C is a general-purpose programming language which features economy of expressions, a rich set of operators, and modern control flow and data structures. C is not a ‘very high level’ language and is not specialized in any particular area of application. But its absence of restrictions and its generality makes it more convenient and effective for many tasks than supposedly more advanced and powerful languages.
The history of the C programming language is quite fascinating. C was originally designed for and implemented on the UNIX operating system on the DEC PDP-II, by Dennis Ritchie. The C programming language is the result of a development process that started with an older language called BCPL. BCPL was originally developed by Martin Richards, and it influenced another language called B, which was created by Ken Thompson. B language led to the development of C in the 1970s.
How DID it all BEGIN!
In the 1960s Dennis Ritchie was working at AT&T Bell Labs to develop an operating system. During these times, all the systems used assembly language which demanded pages of codes for even simple tasks. For some years, the de facto standard for C was the version provided with the UNIX operating system. In the summer of 1983, a committee was organised to create an ANSI (American National Standards Institute) standard that would specify the C language. The standardization process took six years to accomplish (much longer than anyone reasonably expected).

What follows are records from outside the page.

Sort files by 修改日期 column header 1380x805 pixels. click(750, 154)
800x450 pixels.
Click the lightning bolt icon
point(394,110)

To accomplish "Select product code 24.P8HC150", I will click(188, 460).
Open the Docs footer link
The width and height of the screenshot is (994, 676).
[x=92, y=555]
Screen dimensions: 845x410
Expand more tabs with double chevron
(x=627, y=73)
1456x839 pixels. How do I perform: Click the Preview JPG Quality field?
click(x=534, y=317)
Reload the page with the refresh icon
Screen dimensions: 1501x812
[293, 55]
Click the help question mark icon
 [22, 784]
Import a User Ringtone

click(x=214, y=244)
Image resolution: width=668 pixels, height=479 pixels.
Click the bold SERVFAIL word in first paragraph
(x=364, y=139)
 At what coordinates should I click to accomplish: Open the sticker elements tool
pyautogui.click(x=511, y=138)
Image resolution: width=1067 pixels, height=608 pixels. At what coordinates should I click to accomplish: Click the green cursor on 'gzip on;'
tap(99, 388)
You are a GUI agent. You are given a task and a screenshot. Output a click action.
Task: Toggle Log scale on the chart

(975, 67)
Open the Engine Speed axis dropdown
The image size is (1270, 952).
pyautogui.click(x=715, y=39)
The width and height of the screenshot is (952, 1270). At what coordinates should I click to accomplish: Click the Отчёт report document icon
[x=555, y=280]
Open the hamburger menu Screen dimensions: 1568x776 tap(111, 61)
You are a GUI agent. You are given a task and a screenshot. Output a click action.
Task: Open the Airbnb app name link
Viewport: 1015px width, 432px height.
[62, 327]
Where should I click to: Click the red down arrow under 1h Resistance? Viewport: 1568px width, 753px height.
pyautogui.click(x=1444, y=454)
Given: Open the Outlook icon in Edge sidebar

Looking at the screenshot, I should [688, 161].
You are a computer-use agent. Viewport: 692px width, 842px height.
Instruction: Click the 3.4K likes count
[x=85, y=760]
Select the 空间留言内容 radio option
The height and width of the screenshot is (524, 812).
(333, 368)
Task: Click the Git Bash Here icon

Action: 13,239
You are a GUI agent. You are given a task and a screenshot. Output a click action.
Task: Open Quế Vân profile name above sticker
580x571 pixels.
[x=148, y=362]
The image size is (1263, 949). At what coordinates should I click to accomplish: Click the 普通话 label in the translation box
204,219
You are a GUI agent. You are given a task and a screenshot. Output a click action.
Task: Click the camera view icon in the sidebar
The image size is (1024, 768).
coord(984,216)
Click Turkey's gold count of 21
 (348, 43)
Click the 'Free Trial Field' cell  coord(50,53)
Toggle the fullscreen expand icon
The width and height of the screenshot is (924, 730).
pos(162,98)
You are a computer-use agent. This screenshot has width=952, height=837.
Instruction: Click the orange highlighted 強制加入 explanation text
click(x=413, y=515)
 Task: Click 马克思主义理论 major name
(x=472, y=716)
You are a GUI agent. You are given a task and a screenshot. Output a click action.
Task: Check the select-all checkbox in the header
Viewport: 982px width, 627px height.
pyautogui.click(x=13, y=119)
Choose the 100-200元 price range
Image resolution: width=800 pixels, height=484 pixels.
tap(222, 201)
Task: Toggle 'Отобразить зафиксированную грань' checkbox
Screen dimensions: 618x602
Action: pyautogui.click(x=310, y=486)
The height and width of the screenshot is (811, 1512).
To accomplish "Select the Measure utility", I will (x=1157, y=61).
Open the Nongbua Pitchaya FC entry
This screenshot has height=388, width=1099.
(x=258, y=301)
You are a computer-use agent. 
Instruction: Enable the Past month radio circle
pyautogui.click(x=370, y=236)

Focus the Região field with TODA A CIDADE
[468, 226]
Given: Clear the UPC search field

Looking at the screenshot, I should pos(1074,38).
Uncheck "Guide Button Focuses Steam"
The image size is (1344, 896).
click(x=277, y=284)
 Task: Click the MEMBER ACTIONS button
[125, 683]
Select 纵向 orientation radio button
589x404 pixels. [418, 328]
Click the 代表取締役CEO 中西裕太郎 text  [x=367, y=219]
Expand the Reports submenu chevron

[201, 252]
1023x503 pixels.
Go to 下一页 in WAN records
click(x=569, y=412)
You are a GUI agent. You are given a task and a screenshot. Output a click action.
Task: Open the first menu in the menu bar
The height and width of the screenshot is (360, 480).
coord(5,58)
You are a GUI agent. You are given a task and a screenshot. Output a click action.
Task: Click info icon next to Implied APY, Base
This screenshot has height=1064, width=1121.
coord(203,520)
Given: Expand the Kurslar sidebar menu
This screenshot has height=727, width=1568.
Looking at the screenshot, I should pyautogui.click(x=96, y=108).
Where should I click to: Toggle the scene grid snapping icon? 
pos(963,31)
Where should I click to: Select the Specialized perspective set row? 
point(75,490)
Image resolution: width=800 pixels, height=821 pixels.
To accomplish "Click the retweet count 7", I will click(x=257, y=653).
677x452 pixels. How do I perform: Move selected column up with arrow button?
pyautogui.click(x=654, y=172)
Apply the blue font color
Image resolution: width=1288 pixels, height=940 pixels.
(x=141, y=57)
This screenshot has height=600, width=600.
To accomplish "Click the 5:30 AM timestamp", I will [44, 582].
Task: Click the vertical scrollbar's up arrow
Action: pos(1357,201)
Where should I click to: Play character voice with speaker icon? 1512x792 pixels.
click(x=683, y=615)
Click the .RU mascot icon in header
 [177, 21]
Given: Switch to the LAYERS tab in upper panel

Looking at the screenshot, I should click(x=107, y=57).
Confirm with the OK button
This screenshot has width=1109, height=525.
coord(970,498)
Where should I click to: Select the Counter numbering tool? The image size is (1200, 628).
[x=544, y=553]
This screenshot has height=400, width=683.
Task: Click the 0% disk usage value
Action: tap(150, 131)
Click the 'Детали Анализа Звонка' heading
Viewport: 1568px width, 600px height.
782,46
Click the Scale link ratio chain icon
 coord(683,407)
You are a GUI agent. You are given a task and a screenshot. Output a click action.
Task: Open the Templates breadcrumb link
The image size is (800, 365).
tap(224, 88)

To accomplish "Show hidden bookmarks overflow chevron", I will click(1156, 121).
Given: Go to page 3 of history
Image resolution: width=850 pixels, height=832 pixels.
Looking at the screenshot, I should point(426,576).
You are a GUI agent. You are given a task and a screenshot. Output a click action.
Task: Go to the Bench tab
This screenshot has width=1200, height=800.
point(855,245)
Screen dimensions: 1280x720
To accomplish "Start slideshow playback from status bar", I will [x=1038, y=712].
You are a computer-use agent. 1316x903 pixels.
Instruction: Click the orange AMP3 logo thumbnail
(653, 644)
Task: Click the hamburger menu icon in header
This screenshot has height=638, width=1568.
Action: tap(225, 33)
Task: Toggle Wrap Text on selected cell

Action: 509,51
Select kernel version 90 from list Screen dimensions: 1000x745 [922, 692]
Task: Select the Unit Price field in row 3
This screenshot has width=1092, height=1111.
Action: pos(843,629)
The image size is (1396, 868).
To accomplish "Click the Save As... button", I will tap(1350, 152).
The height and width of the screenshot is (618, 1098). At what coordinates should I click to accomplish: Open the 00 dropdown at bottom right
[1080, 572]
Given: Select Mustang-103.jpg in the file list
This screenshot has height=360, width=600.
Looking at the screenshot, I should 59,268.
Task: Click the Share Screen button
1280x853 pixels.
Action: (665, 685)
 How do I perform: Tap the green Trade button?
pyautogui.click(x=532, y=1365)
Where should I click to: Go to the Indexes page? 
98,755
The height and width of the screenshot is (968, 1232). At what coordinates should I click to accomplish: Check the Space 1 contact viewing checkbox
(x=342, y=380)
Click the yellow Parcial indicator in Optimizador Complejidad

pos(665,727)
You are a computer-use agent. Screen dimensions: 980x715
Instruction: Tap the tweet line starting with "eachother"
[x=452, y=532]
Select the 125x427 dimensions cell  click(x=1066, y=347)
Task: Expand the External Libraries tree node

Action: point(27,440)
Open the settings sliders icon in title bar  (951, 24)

The ANSI C standard finally adopted in December 1989, with the first copies becoming available in early 1990. The standard was also adopted by the ISO (International Standards Organization), and the resulting standard was typically referred to as ANSI/ISO standard C. In 1995, Amendment 1 to the C standard was selected, which, among other things, added several new library functions. The 1989 standard for C, along with Amendment 1, became a foundation document for Standard C++, defining the C subset of C++. The version of C defined by the 1989 standard is commonly named as C89.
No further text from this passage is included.